At the stage of the defendant’s testimony, the moderator reminded me that expressing “remorse” for my “misdeeds” would be considered an extenuating factor. Although I’m rarely amused these days, I couldn’t help smiling at this. Criminals can express remorse for their misdeeds, but I am in jail because of my political views. I’m here because I’ve spoken against the war in Ukraine; because of my many years of struggling against Putin’s dictatorship; because of my contribution to effecting personal international sanctions against human rights violators under the Magnitsky Act. Not only do I not feel remorseful about any of it, I’m proud of what I’ve done. I’m proud of having come to politics thanks to Boris Nemtsov. I’d like to hope that he isn’t ashamed of me.

I would sign under every word that I’ve ever said and that’s now being used against me. I have only one cause for remorse: that in all my years in politics, I haven’t been able to persuade enough of my compatriots and politicians from democratic countries of the danger presented by the current Kremlin regime to both Russia and the rest of the world. It’s become self-evident by now, but at a terrible price that is war.

An allocution statement is usually a time to plead for an acquittal. For someone who committed no crime, an acquittal is the only lawful outcome in a trial. But I ask this court for nothing. I know my verdict; I knew it even a year ago, when I looked in my rear-view mirror and saw the men in black running after my car. This is the price of non-silence in Russia at present.

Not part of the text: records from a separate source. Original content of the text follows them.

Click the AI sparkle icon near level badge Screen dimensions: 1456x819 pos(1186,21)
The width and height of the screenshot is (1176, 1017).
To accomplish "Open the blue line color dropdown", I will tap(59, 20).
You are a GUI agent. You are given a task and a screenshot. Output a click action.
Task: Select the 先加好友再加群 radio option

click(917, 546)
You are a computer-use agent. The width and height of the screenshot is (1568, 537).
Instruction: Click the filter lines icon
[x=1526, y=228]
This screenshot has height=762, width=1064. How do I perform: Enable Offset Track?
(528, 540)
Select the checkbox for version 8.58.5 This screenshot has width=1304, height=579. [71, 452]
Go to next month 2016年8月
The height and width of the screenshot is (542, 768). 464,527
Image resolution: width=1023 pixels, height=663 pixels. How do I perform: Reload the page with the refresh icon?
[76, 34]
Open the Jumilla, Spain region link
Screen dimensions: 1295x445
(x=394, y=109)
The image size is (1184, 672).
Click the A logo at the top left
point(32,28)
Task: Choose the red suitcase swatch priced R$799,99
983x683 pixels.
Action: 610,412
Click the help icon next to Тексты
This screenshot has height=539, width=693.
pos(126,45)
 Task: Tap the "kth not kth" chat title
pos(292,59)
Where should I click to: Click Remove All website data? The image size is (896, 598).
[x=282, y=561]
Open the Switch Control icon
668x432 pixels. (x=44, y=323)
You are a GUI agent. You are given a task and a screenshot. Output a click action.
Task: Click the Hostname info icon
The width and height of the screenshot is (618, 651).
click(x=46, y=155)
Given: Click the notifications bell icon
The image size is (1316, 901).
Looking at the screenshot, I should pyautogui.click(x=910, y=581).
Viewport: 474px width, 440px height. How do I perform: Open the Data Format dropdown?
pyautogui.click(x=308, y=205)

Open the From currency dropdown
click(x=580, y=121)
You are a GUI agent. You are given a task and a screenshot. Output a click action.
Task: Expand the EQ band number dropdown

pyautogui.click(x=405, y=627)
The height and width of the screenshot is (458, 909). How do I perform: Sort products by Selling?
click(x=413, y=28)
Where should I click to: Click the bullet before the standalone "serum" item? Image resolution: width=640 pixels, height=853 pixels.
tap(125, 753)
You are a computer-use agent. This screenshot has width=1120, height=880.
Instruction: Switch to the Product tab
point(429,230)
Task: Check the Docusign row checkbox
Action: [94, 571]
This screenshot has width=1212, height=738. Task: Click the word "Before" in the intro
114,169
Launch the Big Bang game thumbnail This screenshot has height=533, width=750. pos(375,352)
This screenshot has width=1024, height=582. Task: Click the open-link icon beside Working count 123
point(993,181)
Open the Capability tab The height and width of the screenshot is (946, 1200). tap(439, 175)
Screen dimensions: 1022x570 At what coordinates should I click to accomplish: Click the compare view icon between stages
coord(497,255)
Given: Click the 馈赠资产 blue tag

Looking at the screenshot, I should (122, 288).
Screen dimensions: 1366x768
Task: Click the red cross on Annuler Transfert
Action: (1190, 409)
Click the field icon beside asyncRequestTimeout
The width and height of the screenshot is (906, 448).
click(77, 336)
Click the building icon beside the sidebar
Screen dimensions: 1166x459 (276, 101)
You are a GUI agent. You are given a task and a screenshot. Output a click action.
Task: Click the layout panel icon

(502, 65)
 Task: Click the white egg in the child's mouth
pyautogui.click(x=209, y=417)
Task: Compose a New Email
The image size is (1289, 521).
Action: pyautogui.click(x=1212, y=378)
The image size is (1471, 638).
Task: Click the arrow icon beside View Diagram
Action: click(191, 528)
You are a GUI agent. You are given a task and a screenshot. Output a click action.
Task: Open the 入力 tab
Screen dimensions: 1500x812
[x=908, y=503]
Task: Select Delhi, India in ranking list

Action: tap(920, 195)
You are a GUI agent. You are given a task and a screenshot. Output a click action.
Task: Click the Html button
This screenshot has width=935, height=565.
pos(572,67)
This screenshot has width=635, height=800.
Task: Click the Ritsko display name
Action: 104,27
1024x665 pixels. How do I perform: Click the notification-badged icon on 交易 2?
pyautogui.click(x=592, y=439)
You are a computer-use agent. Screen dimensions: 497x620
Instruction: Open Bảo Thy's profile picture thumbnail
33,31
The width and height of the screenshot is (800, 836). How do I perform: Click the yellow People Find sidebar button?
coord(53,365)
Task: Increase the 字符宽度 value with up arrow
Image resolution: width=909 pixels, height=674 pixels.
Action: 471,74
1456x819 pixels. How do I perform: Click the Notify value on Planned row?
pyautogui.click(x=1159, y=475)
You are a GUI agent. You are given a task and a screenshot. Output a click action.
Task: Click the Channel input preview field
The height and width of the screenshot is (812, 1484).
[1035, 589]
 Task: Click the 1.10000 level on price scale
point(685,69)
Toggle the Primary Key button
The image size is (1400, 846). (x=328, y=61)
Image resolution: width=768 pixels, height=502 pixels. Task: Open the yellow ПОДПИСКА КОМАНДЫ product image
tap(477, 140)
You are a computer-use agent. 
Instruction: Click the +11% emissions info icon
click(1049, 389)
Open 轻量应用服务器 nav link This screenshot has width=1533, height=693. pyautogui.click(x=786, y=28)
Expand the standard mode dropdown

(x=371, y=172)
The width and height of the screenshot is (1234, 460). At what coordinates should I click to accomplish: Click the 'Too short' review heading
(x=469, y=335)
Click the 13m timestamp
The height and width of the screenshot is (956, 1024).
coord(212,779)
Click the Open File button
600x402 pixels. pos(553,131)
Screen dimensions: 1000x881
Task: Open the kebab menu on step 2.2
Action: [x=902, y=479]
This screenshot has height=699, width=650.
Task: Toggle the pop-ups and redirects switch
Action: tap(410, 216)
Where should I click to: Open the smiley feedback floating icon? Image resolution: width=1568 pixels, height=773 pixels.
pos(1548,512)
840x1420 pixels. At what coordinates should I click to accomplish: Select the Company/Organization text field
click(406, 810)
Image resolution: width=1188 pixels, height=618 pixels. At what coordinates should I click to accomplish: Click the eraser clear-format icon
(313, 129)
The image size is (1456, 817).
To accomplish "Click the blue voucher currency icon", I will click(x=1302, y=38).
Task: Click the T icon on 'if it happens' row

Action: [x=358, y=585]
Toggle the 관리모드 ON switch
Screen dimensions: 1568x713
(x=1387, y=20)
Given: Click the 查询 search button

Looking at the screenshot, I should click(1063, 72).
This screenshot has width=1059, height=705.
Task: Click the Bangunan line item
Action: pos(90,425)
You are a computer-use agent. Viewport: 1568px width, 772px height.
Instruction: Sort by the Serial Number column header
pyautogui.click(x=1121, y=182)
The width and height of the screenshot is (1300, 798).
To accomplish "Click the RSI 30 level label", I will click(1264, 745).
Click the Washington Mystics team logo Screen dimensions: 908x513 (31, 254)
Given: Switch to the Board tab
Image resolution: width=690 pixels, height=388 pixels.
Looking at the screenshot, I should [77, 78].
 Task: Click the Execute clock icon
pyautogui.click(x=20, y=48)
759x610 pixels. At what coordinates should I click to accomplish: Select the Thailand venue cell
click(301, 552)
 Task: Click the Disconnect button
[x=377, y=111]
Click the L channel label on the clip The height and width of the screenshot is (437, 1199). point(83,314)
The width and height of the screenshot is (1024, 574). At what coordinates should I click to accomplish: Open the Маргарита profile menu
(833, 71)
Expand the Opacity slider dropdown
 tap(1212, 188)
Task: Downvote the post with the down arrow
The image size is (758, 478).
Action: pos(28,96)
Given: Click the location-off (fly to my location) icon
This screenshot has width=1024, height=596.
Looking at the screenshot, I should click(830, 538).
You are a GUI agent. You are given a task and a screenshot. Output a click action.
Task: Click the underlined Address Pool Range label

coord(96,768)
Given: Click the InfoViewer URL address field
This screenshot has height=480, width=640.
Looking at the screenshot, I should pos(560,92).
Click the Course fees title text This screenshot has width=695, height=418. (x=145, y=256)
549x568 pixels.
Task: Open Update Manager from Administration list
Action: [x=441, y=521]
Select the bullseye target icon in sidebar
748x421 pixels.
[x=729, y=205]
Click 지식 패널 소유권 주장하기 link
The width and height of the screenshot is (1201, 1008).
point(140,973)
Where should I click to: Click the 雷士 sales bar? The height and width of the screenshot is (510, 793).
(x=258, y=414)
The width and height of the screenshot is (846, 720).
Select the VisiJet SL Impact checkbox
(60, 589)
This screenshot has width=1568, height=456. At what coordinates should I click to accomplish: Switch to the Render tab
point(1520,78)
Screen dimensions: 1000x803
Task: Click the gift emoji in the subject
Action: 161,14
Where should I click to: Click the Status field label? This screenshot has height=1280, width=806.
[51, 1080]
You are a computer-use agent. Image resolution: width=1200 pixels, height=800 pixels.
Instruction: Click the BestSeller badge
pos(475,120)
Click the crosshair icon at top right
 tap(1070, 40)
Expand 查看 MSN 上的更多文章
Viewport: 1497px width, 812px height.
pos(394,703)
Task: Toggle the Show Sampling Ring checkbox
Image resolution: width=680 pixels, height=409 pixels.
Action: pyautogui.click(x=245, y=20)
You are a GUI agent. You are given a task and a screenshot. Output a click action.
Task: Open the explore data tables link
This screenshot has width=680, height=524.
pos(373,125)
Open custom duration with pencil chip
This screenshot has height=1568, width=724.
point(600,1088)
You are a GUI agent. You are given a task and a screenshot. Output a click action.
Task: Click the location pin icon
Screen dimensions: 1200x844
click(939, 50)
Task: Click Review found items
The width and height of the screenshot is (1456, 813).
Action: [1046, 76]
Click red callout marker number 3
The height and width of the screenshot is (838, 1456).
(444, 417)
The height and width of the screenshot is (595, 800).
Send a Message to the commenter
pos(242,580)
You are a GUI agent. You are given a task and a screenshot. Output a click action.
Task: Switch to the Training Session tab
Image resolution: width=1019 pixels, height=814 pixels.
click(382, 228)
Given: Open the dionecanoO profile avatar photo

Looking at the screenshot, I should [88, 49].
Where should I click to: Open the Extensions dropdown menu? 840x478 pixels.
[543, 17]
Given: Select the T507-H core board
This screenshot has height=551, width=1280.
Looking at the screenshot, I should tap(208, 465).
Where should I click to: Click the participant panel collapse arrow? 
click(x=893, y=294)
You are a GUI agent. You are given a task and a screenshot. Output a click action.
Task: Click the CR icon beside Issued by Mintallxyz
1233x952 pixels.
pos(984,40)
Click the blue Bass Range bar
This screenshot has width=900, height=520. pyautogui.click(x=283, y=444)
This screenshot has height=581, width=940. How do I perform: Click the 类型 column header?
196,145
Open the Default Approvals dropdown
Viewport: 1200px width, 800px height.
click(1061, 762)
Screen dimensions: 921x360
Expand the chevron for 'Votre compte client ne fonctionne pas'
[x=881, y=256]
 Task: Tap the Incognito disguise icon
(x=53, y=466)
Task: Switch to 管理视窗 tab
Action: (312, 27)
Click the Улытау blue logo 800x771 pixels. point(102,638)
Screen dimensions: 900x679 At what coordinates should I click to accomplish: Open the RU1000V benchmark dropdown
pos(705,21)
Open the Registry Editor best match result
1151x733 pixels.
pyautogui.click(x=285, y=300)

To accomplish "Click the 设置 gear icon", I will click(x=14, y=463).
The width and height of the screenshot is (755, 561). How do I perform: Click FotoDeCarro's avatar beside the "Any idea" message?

But I also know the day will come when the darkness that’s enveloped our country will be dispelled; when people will see something that’s black and call it black, and when they call what’s white white; when it’s officially recognized that two times two equals four; when a war is called a war, and an impostor an impostor; when those who started this war will be called criminals, instead of those who tried to stop it. That day will come just as inevitably as the spring that follows even the most ferocious winter. On that day, our society will open its eyes and stand in horror of the crimes committed in its name. This realization, this consciousness will be the beginning of a long and difficult journey to Russia’s recovery and its return into the company of civilized countries.

Even today, in the darkness that surrounds us, and even sitting in this cage, I love my country and believe in our people. I believe that we can make this journey.